Even though G2O is a summer job for which youth get paid minimum wage, students were also offered the option of getting Extended Learning Credit through their home high schools. The program – with built-in reflection, twenty-first century skill-building, and workshops on career competencies like resume-writing and networking – easily met the minimum requirements of a high school Expanded Learning Opportunity. To acquire school credit, students generally need to have an advisor at their high school and document their learning in a journal and final presentation. Students can even work with their school to build on their G2O project to satisfy a new capstone requirement.

Eric Moynihan, JMG Pathways Coordinator at Portland High School, reflected that “in addition to the multitude of soft skills in which they needed to show proficiency during their summer session, [students] were afforded the opportunity to make valuable connections…gain insight on career possibilities and options,” as well as to apply lessons learned in the classroom to “real world situations that benefited the community.” According to Kristen Stacy, Goodwill Industries Program Coordinator for G2O, “the entire program is about reflecting and transferable skills.”

Learning that is Personalized

In applying for the program, students got to read descriptions of the different project teams and select their choices for how they wanted to spend the six weeks. All participants got their first or second choice so their time was spent on something interesting to them.
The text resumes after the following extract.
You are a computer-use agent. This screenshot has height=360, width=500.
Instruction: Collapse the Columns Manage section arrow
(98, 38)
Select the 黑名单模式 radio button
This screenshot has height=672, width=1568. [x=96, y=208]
The tasks students undertook were far removed from the kinds of entry-level responsibilities typical of a summer job. In a project called “Books and Bubbles,” for example, students partnered with East End Community School to hold a children’s book drive that culminated in reading to kids at a laundromat while their parents got a free load of laundry.

Small teams of 4 to 5 students each allowed Team Leaders the flexibility and time to get to know their students, as well as their individual strengths and preferences. Youth would often specialize by taking on different roles within their team based on their interests.
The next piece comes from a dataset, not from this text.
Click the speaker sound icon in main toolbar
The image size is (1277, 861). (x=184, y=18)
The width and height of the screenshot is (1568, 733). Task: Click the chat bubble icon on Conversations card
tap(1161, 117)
Learning that is Student-Driven

For young people accustomed to taking direction from adults, it was initially quite shocking to have so much ownership over their experiences. One young man shared how he couldn’t get over how every morning when he showed up to the program, his Team Leader would turn to the teens and ask, “So, what are we going to do today?”

The program strove to build an environment that would help students feel such ownership. Super Team Lead Nyawal Lia shared how “both the host site supervisors and team leaders were trained in facilitation specifically and learned the difference between being a leader and a facilitator so they understood how to bring youth voice into the project.”
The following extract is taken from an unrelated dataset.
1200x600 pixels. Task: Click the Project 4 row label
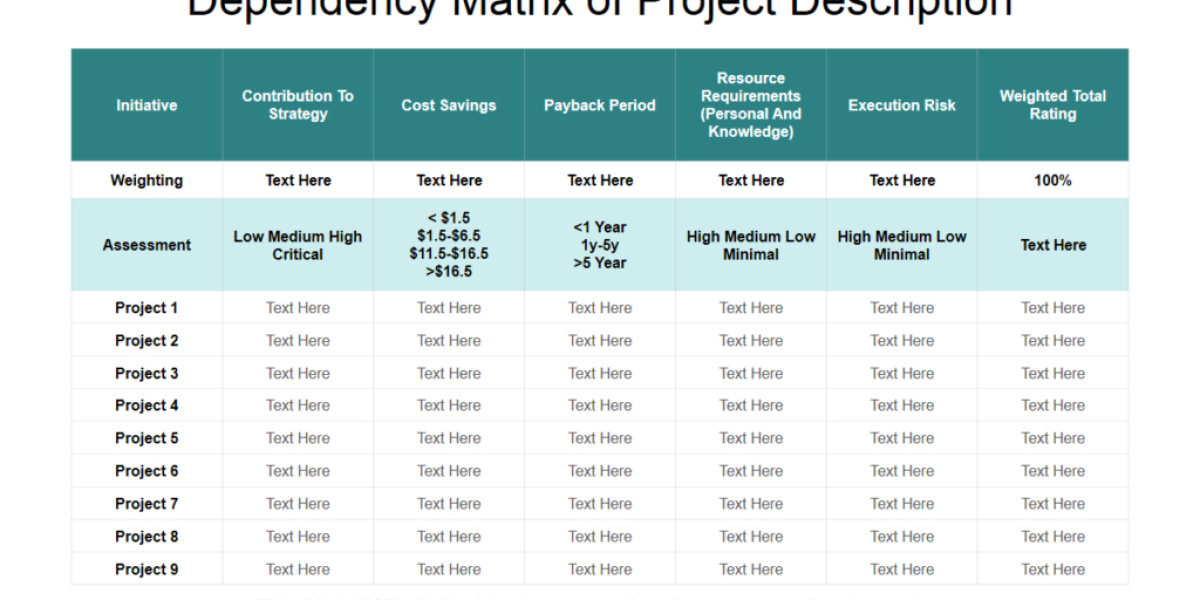click(x=147, y=405)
Devyn Howell, a senior at Portland High School, really liked the environment of G2O. “Being around people who are also new to the experience helps you rise to the call,” he said, contrasting the G2O experience to being in a traditional classroom where students may be afraid to step up. “The environment gives everybody the opportunity to do that.” Super Team Lead Lia reflected further: “From the beginning we made it clear that these are your projects and you guys are the leaders in this.”

Learning that is Competency-Based

Nikki Williams, G2O Project Director at the Cutler Institute, noted that the model “is so exciting because it creates a continuum of learning for young people from school through the summer.” Every young person involved in the program received an individualized performance assessment at the end. This process enabled students to see their skills and where they had room to grow.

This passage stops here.